The lines of tired irritation were pronounced to me as he spoke, under his eyes and around his mouth. We were all strangers with our half-formed reasons here with him on his ship as he chauffeured us to god-knew-what kind of fate. I didn't care what he was going through, I couldn't care, because Hojo's imminent death was always singing in my thickening blood. It was hardly in me to notice anything they did, most of the time.
But this was his home, and I was sure he didn't say anything to them that wasn't carefully noncommittal. We, both of us, stayed out of the worst of it, caught up in our own private storms. Neither of us had promised anything while the rest of them clamoured for recognition from each other: he, because he was the pilot, the one it was necessary to stay on good terms with; me, because I had no use for them, except on the battlefield.

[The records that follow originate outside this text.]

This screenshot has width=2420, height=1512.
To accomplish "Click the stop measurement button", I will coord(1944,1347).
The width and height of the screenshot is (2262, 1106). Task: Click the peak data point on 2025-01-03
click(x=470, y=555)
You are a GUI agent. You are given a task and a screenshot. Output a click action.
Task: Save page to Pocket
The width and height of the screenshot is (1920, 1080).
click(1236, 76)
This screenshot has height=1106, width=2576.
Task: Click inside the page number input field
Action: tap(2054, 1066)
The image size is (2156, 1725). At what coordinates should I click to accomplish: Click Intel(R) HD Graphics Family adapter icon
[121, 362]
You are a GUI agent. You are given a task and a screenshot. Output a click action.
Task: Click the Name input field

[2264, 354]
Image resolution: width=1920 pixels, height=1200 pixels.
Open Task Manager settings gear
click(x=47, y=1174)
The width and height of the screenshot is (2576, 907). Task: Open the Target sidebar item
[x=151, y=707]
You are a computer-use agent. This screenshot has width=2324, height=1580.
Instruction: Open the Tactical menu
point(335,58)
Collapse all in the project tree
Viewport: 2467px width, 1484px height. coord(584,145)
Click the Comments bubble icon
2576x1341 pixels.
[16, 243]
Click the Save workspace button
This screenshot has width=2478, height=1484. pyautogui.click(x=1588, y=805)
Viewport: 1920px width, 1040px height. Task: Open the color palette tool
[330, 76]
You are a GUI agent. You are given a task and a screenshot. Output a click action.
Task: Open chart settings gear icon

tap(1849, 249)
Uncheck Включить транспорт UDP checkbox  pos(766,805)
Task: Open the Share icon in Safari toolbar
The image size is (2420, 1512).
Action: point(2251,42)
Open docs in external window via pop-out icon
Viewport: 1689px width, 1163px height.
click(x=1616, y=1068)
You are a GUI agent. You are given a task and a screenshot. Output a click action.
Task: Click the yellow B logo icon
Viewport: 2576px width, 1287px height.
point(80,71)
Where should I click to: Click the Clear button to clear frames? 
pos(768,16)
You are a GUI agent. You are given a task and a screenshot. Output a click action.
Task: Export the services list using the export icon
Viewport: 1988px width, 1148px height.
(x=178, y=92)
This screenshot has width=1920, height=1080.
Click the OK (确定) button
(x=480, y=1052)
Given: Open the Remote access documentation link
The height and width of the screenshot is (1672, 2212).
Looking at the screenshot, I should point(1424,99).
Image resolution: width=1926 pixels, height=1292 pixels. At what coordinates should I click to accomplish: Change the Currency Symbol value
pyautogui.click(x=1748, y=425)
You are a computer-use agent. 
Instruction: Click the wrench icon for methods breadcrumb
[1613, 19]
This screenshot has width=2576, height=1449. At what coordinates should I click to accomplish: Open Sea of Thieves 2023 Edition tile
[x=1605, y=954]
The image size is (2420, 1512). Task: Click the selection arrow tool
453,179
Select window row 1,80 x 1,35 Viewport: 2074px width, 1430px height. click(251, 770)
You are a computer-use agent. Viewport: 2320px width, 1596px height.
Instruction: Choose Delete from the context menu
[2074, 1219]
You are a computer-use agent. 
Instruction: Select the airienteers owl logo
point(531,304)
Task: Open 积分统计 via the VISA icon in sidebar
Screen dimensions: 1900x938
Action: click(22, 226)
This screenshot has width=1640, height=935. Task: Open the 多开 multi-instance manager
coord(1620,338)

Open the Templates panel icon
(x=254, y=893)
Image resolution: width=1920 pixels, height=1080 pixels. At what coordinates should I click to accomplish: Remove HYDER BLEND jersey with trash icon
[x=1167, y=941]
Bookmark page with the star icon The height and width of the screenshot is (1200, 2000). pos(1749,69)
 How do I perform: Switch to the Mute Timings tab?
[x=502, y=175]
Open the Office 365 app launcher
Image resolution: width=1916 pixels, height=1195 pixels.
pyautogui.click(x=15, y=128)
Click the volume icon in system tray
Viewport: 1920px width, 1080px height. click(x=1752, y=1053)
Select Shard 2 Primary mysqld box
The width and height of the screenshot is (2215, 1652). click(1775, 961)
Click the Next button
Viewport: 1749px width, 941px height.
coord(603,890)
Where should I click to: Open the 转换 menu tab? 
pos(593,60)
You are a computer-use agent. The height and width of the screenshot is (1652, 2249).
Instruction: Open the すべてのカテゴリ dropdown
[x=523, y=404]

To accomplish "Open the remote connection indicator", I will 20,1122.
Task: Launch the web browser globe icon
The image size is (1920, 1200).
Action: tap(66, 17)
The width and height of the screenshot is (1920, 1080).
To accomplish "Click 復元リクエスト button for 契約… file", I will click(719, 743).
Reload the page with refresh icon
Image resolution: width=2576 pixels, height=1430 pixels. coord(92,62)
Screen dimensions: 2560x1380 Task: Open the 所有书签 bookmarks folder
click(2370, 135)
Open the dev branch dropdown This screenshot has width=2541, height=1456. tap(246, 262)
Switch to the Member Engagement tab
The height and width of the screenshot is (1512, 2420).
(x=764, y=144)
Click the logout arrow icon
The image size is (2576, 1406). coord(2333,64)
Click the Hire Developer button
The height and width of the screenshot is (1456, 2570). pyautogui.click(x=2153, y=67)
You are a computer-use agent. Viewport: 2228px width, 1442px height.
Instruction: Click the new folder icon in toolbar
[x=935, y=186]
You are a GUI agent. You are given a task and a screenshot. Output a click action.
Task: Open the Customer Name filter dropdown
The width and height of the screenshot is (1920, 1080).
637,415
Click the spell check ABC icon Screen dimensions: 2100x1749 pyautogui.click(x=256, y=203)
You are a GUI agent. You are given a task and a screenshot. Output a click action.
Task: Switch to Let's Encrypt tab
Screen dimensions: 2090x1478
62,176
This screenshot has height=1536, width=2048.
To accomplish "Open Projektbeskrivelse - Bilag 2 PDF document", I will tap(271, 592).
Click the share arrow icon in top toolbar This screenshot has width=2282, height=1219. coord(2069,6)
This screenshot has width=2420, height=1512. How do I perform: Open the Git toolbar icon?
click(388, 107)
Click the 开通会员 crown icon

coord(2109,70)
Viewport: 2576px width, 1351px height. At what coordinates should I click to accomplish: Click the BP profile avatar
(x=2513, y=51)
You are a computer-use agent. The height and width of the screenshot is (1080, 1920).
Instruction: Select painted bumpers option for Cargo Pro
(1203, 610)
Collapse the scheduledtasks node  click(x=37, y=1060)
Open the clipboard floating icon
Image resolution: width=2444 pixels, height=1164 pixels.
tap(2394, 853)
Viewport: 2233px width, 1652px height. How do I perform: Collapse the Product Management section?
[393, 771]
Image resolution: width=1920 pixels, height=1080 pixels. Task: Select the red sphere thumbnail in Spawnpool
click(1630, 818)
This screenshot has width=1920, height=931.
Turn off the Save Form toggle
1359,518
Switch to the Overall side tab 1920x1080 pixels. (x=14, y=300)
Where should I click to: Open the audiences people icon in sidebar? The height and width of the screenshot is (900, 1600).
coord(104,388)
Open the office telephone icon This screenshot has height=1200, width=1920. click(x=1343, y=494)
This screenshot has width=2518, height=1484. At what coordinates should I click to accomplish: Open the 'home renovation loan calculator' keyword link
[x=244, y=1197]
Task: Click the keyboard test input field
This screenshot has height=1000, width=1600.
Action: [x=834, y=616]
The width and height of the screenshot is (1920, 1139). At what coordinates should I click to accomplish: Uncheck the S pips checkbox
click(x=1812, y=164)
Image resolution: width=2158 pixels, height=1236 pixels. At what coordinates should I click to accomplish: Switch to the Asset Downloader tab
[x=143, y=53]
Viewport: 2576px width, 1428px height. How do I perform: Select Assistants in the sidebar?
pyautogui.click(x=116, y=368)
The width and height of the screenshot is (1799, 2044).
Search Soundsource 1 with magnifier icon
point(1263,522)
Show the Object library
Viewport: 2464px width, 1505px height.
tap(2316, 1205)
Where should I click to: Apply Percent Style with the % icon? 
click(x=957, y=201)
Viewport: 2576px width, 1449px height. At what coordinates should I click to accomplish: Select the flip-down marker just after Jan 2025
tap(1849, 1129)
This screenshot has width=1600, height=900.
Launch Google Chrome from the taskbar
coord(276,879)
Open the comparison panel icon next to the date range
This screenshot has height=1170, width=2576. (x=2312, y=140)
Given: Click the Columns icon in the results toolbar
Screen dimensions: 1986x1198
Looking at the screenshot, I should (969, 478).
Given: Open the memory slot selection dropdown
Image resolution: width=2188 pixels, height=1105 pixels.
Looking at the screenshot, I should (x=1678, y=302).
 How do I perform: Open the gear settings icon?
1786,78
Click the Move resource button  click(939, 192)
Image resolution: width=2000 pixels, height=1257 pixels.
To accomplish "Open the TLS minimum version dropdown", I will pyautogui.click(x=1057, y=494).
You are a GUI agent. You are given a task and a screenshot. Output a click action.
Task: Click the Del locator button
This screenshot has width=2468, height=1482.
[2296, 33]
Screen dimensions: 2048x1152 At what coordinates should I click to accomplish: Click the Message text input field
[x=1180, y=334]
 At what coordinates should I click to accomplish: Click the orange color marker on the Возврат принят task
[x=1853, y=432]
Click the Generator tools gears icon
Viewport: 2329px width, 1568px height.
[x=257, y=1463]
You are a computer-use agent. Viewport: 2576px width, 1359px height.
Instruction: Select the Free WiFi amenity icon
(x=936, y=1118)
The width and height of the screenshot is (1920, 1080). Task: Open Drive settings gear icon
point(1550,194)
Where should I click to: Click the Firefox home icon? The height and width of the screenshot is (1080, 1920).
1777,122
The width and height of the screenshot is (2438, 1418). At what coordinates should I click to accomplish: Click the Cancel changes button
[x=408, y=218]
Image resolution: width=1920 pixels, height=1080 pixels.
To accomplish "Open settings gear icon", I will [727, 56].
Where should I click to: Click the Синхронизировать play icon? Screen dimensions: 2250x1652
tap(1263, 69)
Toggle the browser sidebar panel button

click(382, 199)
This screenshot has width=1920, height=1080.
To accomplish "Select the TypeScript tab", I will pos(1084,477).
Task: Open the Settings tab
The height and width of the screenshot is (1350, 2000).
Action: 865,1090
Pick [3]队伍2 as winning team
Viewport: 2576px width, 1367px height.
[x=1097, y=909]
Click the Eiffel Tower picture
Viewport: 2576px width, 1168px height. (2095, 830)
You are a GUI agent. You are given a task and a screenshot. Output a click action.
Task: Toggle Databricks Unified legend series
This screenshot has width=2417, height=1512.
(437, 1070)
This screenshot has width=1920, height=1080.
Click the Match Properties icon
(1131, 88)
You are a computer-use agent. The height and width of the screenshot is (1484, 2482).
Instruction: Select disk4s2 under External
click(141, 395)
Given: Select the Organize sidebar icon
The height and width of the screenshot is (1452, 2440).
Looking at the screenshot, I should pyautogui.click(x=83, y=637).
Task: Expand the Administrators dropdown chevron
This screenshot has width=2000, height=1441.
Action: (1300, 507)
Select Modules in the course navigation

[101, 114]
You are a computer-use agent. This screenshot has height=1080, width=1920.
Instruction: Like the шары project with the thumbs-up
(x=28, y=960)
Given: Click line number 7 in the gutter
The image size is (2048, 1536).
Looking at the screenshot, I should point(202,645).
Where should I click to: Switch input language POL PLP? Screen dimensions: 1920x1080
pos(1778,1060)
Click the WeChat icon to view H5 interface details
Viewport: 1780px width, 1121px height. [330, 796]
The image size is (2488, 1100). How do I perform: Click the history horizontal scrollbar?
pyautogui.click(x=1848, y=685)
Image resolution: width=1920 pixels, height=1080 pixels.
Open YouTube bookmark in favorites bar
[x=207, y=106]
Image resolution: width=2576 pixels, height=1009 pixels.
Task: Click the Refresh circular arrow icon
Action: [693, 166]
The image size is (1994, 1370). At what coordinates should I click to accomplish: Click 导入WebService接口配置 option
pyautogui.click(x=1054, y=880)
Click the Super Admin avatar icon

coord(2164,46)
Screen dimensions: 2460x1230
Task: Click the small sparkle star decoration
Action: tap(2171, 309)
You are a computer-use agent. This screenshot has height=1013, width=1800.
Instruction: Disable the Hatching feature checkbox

We were the adults, I knew suddenly. In Cid's mind, we were the two with the clearest heads -- the ones who knew enough to avoid the swirling pit of a common mad goal in the middle of the whirlpool. He thought that we were alike. It was enough to make a dead man want to laugh. I thought he'd understood.
"No," I told him. I didn't know.
He grunted. "Those damn kids," he muttered, turning away. "This isn't a fucking floating motel."
I didn't reply. I headed for the small room I'd claimed, inclined to secure myself again into a familiar, confining space. A part of me did linger for a moment, in truth, on the cargo hold. But, as I said, it was hardly in me to care.